Croydon Health and Care Plan
One Croydon, a partnership between the local NHS, Croydon Council and Age UK Croydon, has launched a new five-year plan to support residents to stay well for longer by making services more accessible in the heart of their communities.
The Croydon Health and Care Plan outlines a fresh vision for how health and social care will be delivered across the borough, particularly for those with the greatest need, to transform the health and wellbeing of local people.
The plan emphasises three clear priorities:
- Focus on prevention and proactive care: supporting people to stay well, manage their own health and maintain their wellbeing by making sure they can get help early.
- Unlock the power of communities: connecting people to their neighbours and communities, who can provide unique support to stay fit and healthy for longer.
- Develop services in the heart of the community: giving people easy access to joined up services that are tailored to the needs of their local community
The Health and Care plan builds on a number of successful schemes already in place in Croydon, including social prescribing, which makes it easier for GPs and nurses to connect people with a range of non-clinical services and Personal Independence Coordinators, who support people with long term conditions to stay out of hospital by providing a link between the NHS, council and voluntary sector.
In addition to a focus on locality-based care, the Health and Care plan outlines proposals for Croydon's acute and mental health trusts. We seek to enable patients to be treated closer to home and it would support our local hospital trusts, making them more financially sustainable providers of excellent care locally.
You can read about how we developed the plan here.
We have produced a video to launch the health and care plan, made with partners from across Croydon's public sector services, you can watch this below.
Below is a short case study about how joint working in Croydon is making a difference to residents' lives
Norman, 85, was recovering in hospital from hip replacement surgery, when he was introduced to the LIFE team.
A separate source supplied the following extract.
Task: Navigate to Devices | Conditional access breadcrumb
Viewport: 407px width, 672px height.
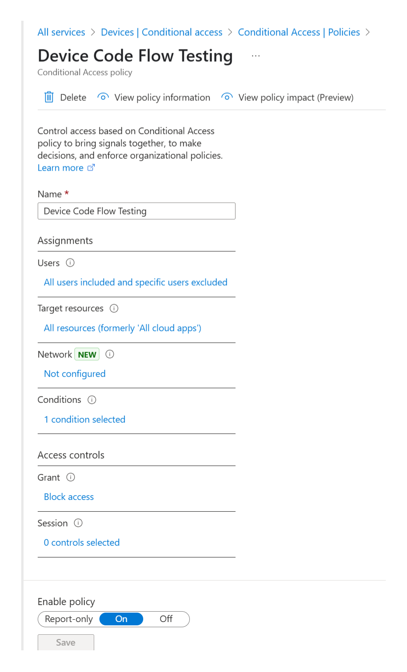Action: (x=162, y=32)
"I wanted to get back my fitness in time to attend a charity dinner. After the surgery, the team arranged for me to go from hospital to a care home, where I had physiotherapy, rehabilitation and occupational therapy each day," Norman adds; "The support workers were great, really helpful. They worked at it and so have I – all the exercises they asked me to do, I have done."
The Living Independently For Everyone (LIFE) service brings together social workers, community geriatricians, nurses, therapists and their shared health and social care expertise. Launched in September 2017, as part of the One Croydon Alliance, the team has grown to more than 30. Their focus is on supporting patients to improve their health and wellbeing, by maintaining their independence and staying active and social once they get back home.
Within two weeks Norman was back with his wife, Irene, receiving LIFE team visits at home. Norman explains, "The team was always professional and made me comfortable. I got advice on my medication and treatment and that helped me continue to get better and stay independent after the surgery. The therapy continued every day when I was back home and equipment to keep me mobile was delivered and fitted and in place by the time I returned. To be back at home is really important and I am getting more confident each day."
LIFE senior community physiotherapist, Steve Shevel explains: "For someone like Norman, after hospital, with round the clock care after in the care home, it boosted him a lot more. As a team together, we can ensure there is the joined-up support of health and social care."
LIFE receive referrals from hospital and community teams and make an initial assessment before providing care for up to 6 weeks. Their rapid response service is available for anyone whose health deteriorates and may need to go to hospital. At LIFE team meetings, staff update each other on individual cases then visit patients across Croydon including in care homes where people like Norman, receive specialist support and treatment before going home.
Norman's wife Irene, 76, says: "It was a great weight off my mind that they were following up with him and his care and that he was not just left to look after himself with me to help where I could. When he had a spell in hospital before he was discharged and that was it. The support he has had this time round has given him a lot more confidence."
LIFE Matron Angela Morrissey said: "Most patients need some extra support as they go home, whether it is housing, understanding family dynamics or arranging for a key safe to be fitted - I can cross the office floor and get that advice from social service colleagues. Meeting with the whole team means we can address the medical side as well as getting recommendations from social services."
- The LIFE care team assessed more than 2,300 patients between September 2017 and August 2019.
- After support from LIFE, approximately 46% of patients seen before August 2019, required no follow up care and treatment
- More than 80% of patients referred to LIFE via A&E in July 2019, avoided hospital admission.
- More than 90% of patients referred to the Rapid Response team in July 2019, avoided hospital admission.